El rey pasó a caballo entre las dos líneas, y nos habló en susurros con su voz profunda y convincente.
—Caballeros —dijo—. Habéis luchado hoy con gran valor, y probado el sabor dulce de la victoria. Pero os pido que luchéis de nuevo, y que otra vez hagáis prodigios por nuestra causa. Ellos son muchos, nosotros pocos, pero han sido vencidos una vez, y serán vencidos de nuevo. Ahora duermen, abrigados en sus mantas, y piensan que estamos lejos, pero les enseñaremos cómo es capaz de luchar este ejército. Sí, son muchos y nosotros sólo un puñado, pero pensad en cuánta gloria nos corresponderá a cada uno de nosotros, pocos como somos, cuando hagamos nuestra la victoria.
El rey hizo dar media vuelta a su corcel para volver a pasar entre las dos líneas de jinetes. Su mirada se cruzó con la mía al pasar y me sonrió, relucientes sus ojos a la luz de la luna.

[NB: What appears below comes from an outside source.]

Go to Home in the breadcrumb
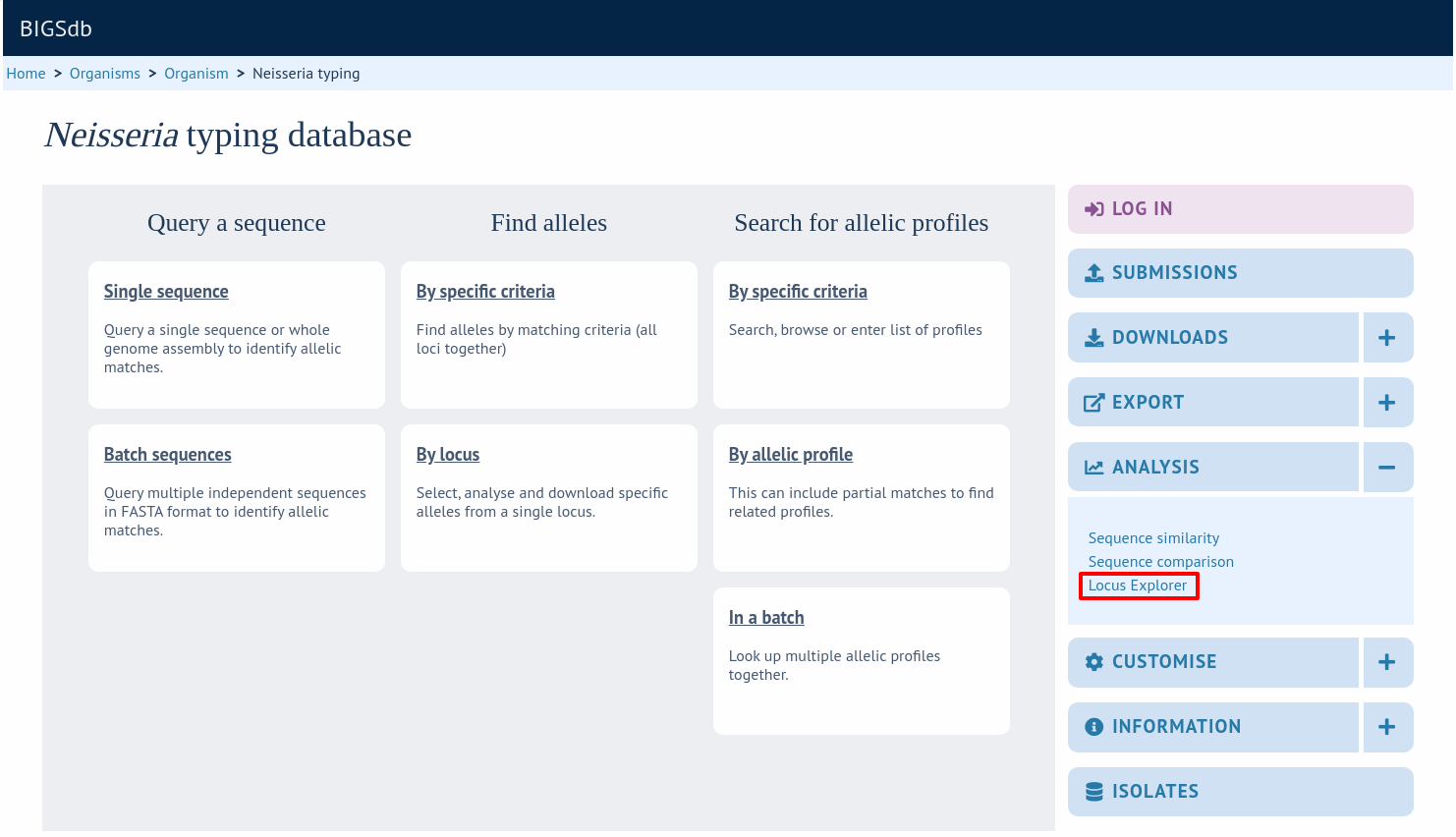Screen dimensions: 1456x837 [x=26, y=74]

—Dios está con nosotros en esta empresa, y nuestra causa es justa —dijo, con voz apenas audible. Vi que los caballeros se inclinaban en sus sillas para oírle—. Ahora escuchadme atentos: iremos directamente contra el emperador y le haremos prisionero; lo demás no importa. Vocead vuestros gritos de guerra, pedid la bendición de Dios y cargad en línea recta contra el estandarte dorado; con él en nuestras manos, la batalla habrá acabado, el enemigo se fundirá como la nieve en primavera. Dios sea con todos vosotros.
Y ocupó su lugar en el centro de la primera fila.

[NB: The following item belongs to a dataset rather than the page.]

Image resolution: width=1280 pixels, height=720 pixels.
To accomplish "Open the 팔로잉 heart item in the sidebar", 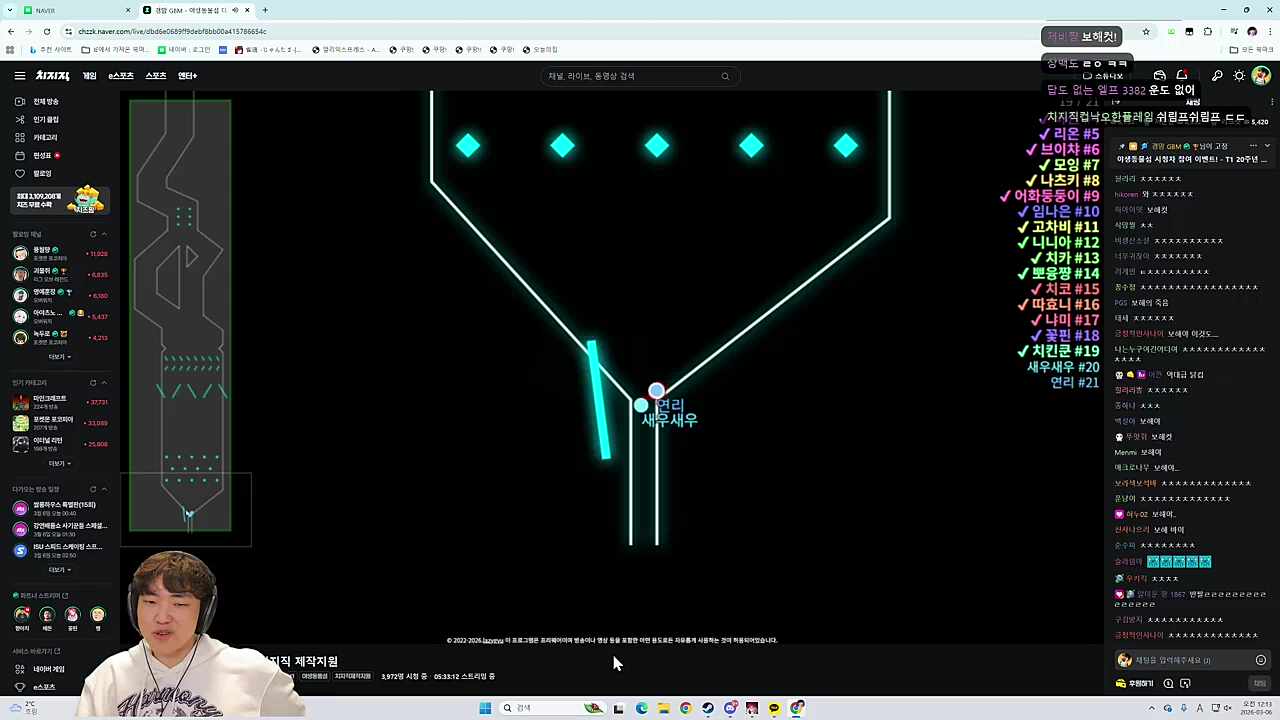I will tap(42, 173).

—¡Adelante! —El grito resonó estentóreo en la noche en calma—. ¡Por Dios y el rey Ricardo!
Sonó muy fuerte, mucho más fuerte que las palabras del rey Ricardo, y me di cuenta de que era la voz de Robin, su voz de batalla, que podía ser oída a media milla de distancia. Al mismo tiempo, los trompetas empezaron a soplar en sus instrumentos el toque de carga: ta-ta-taaa ta-ta-taaa. Era escalofriante oír en el silencio del naranjal aquel tumulto, y esa era la intención, causar alarma y terror en el enemigo. La primera línea lanzó un gran alarido colectivo, formado por el grito de guerra propio de cada hombre, y avanzó hacia la cima de la loma para desaparecer al otro lado; yo grité «¡Westbury!», sumando mi voz a las de mis compañeros, y los de la segunda línea picamos espuelas y seguimos obedientes a la vanguardia.

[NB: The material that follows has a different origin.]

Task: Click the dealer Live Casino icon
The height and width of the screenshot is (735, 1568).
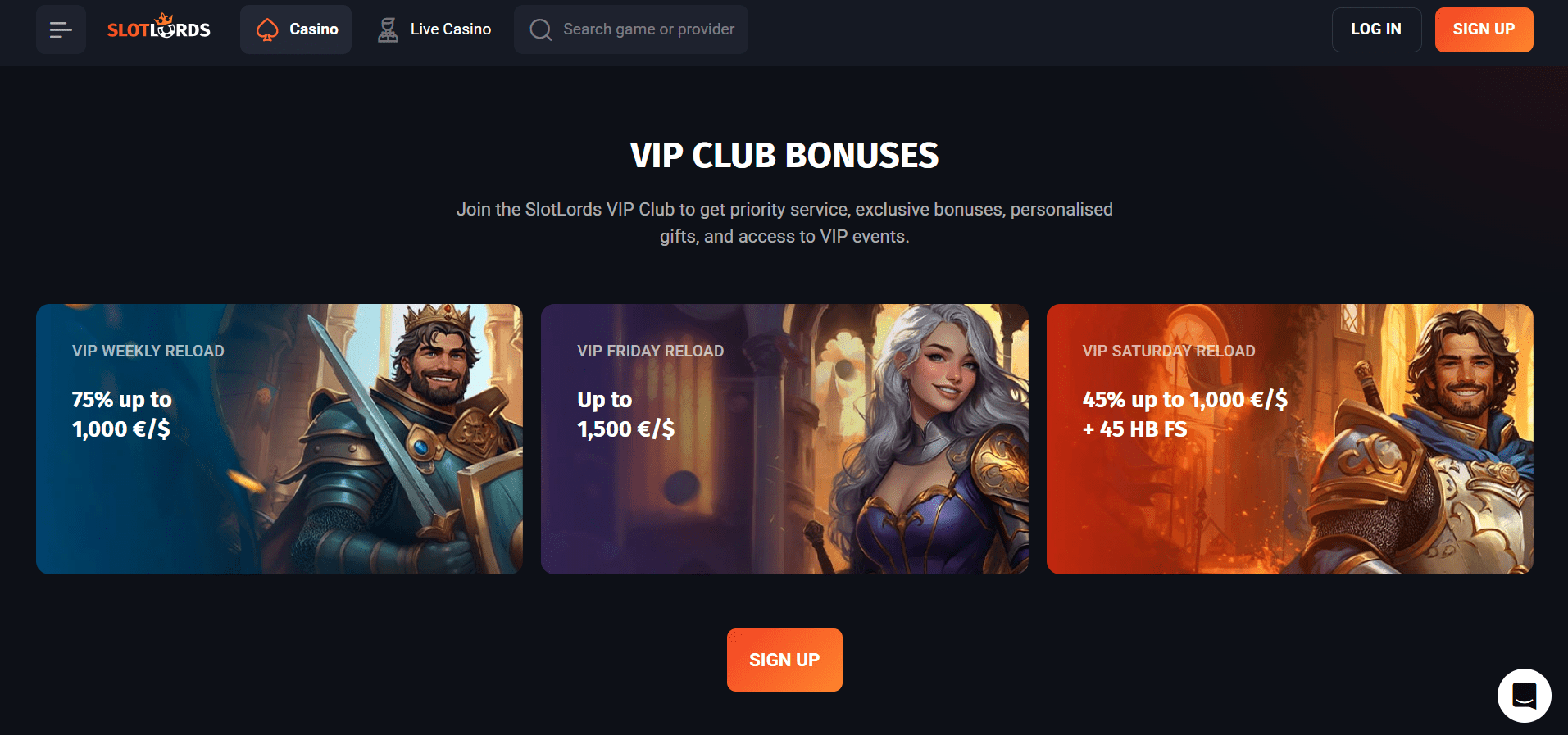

Después de superar la cumbre de la loma, cargamos, ladera abajo, hacia un olivar extenso en el que dormía acampado el ejército enemigo. El campamento era una masa de tiendas oscuras iluminadas por los puntos de luz de las fogatas; los caballos estaban amarrados a los árboles achaparrados y retorcidos, y formas oscuras envueltas en mantas empezaron a ponerse en pie al irrumpir la primera línea de la caballería en el campo. El suelo retumbó al paso de los jinetes, los hombres rugían sus consignas, las trompetas atronaban, los caballos rompían con sus patas los vientos de las tiendas de campaña y arrollaban a los durmientes tendidos en su interior. Los pocos hombres que esperaban de pie eran alanceados al paso por los jinetes, que dejaban su lanza enterrada en el cuerpo del caído y desenvainaban la espada larga para golpear a la siguiente silueta que se movía en la oscuridad. Tras ellos llegó nuestra segunda línea, también alborotando con nuestros gritos de guerra y golpeando con las espadas a los enemigos aturdidos.